Following Up on the Victim of a Violent Capitol Hill Assault – Action of Police Officers Scrutinized
by Larry Janezich
The violent assault on the 400 block of 4th Street, SE, on August 23rd, first reported by Capitol Hill Corner, has resulted in an administrative action regarding the two officers who responded to the crime. MPD officials have reviewed the video from the officers’ body cameras to determine whether their actions were appropriate in light of the seriousness of the victim’s injuries. If officers failed to correctly describe the extent of the victim’s injuries, that could be a reason MPD failed to send out an email alert to the community – standard procedure when a crime of significant interest to the community occurs. If found at fault, the officers could receive a censure, a reprimand, or suffer other corrective action. (Since this is an internal police matter, the outcome is unlikely to be made public.)
The new information came from MPD First District Captain John Knutsen, in a hallway discussion outside of ANC6B’s monthly meeting in Hill Center Tuesday night. Knutsen was at the meeting at the request of Commissioner Jennifer Samolyk to address community concerns about the assault.

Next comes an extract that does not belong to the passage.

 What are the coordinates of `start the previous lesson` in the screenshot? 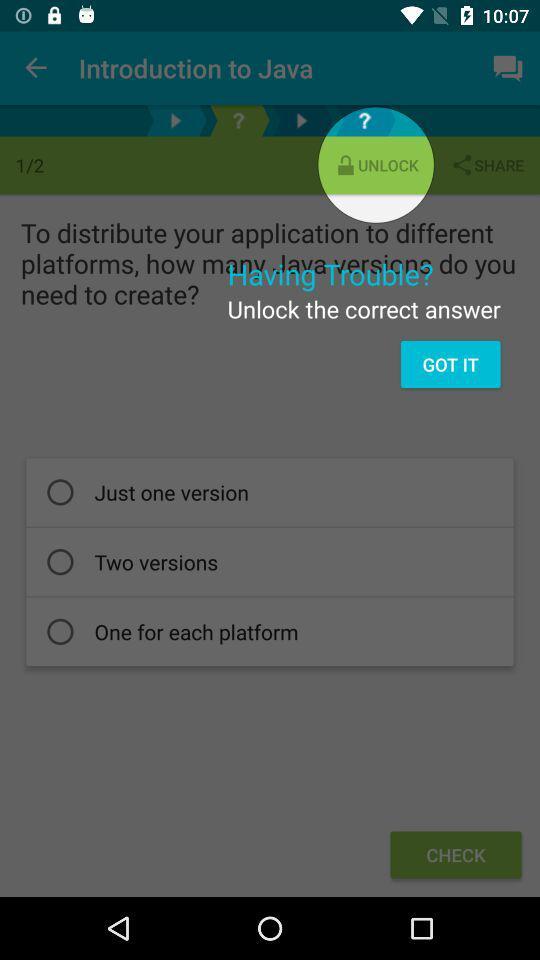 It's located at (175, 120).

Knutsen told the ANC that the crime was very out of character for the neighborhood, calling it a “strange one” in that there was no attempt at robbery. Asked if police had a suspect Knutsen said he could not say, citing the on-going investigation, but added, “The case has gotten a lot of attention, and hopefully, we’ll have closure.” Asked about additional foot patrols, he said MPD adjusts deployments constantly, depending on calls for service.
When his time for Q&A before the Commission expired, a group of residents who live close to the crime scene continued voicing their concerns outside the meeting room and Knutson imparted the new information about the internal administrative action in response to a question.

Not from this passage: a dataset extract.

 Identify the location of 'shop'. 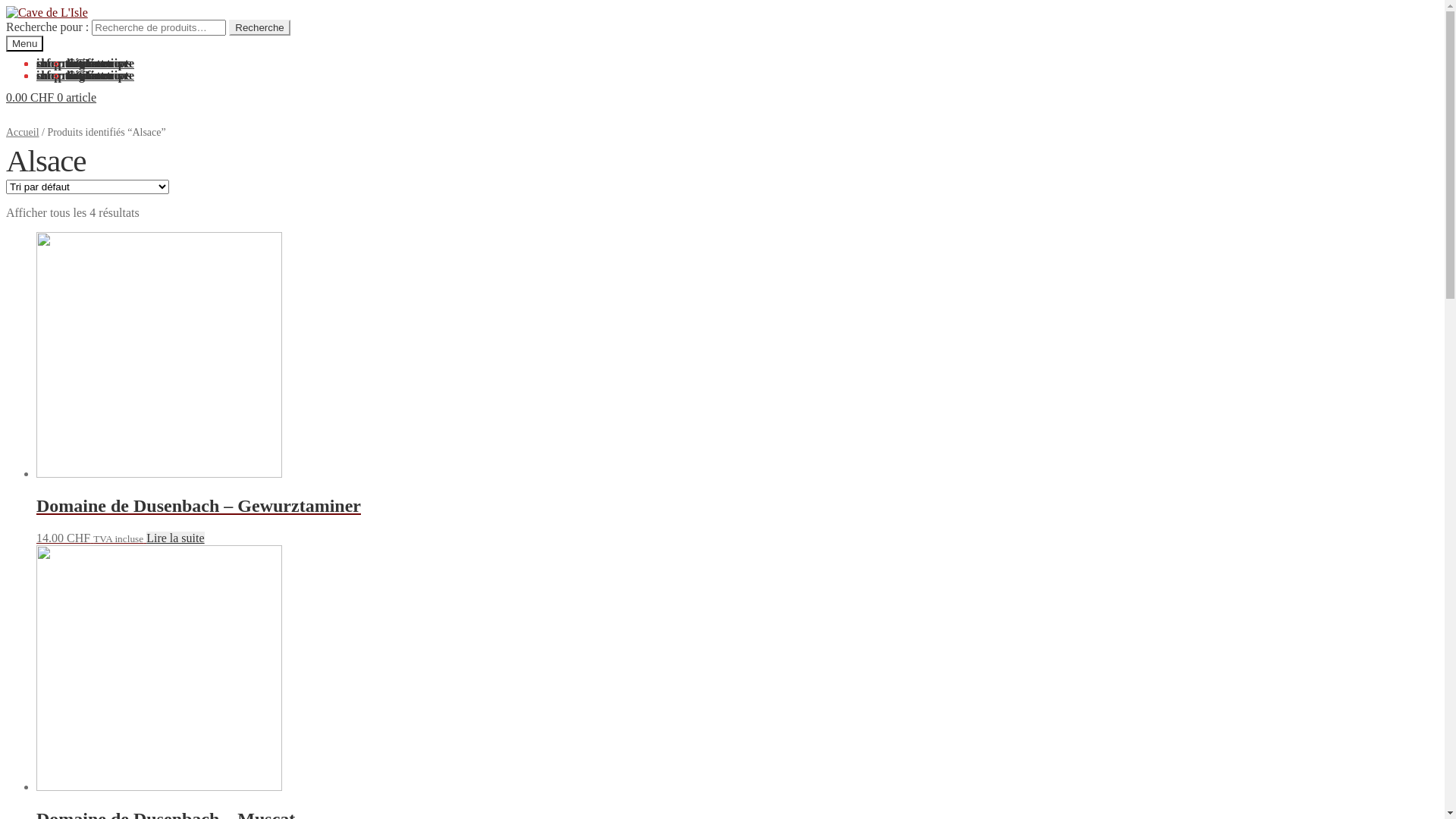
(48, 75).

Regarding the email notification of the assault to subscribers to the Police-Community Online Email List Groups (sign up here: https://bit.ly/2MsEXm3) Knutson said “It should have happened – it didn’t. Watch commanders and lieutenants in the First District have undergone training to make them more cognizant of the type of crime that warrants a community alert.”
Capitol Hill Corner reached out to the assault victim, Lexi (last name withheld), to ask for her assessment of how the city had responded in the aftermath of the assault. CHC’s take away from that conversation was that critical institutions had let her down. Upper echelons of MPD – including First District Commander Kane – appear to have been fairly responsive and compassionate, acknowledging that the community didn’t know what happened and should have. Detectives and patrol officers – less so.
For example, MPD detectives didn’t supply crime victim compensation information to Lexi until after Kane asked Lexi it she had received it. Detectives are supposed to provide that automatically during the follow up interview. (For more on the Crime Victims Compensation Program – see here: https://bit.ly/2xeTo7H). In addition, detectives appear to have been somewhat casual in their efforts to bring the case to closure. The often-voiced perception of many residents is that MPD too frequently appears to go through the motions, leaving residents with the impression that assaults are not taken seriously.
A second institution which failed Lexi was the Emergency Room at George Washington Hospital. It was only after returning home after the eight hour visit on the day of the attack that Lexi found out on line about the ER’s list of counseling centers to help victims of violence. When she followed up with a question about it, she was told: “Yes, that exists, and you should have gotten it.”
In the aftermath of the attack, Lexi says she is struggling mentally. This week is the first since the attack she has felt confident enough to walk in the neighborhood unaccompanied and still feels the sense of being traumatized while walking around Capitol Hill. Physically, she says her face and nose are healing following surgery, though she still has “big bruises.”
Regarding the things that have gone right, Lexi says she feels lucky this happened in a residential neighborhood and people responded – unlike the vicious assault on TC Maslin near Eastern Market. (In 2012, Maslin was brutally assaulted but not found until hours afterward. See here: https://wapo.st/2OiCWuq)
Asked to sum up, Lexi said, “The Hill is not as safe a place as we think it is. A lot happens we don’t know about unless we hear it from friends and neighbors.” She says she will follow up in her neighborhood by organizing more interaction with the neighbors – Neighborhood Watch and neighborhood police walks – to fill in the gaps.
Capitol Hill Corner reached out to Commander Kane for comment. Kane said she would address anything the MPD can do better and has had a conversation with her “white shirts” regarding remedial management.
Recently, MPD has made a greater effort to distribute crime alerts to the Police-Community Online Email List and to encourage residents to subscribe to the list. However, only 6000 households currently subscribe and how many of these are in the First District is unclear. It would seem that ANC Commissioners could be more involved in the protection of their single member districts by subscribing to the email list and forwarding alerts in their contact lists – maybe some do already. Residents can help protect themselves and their neighborhoods by doing the same.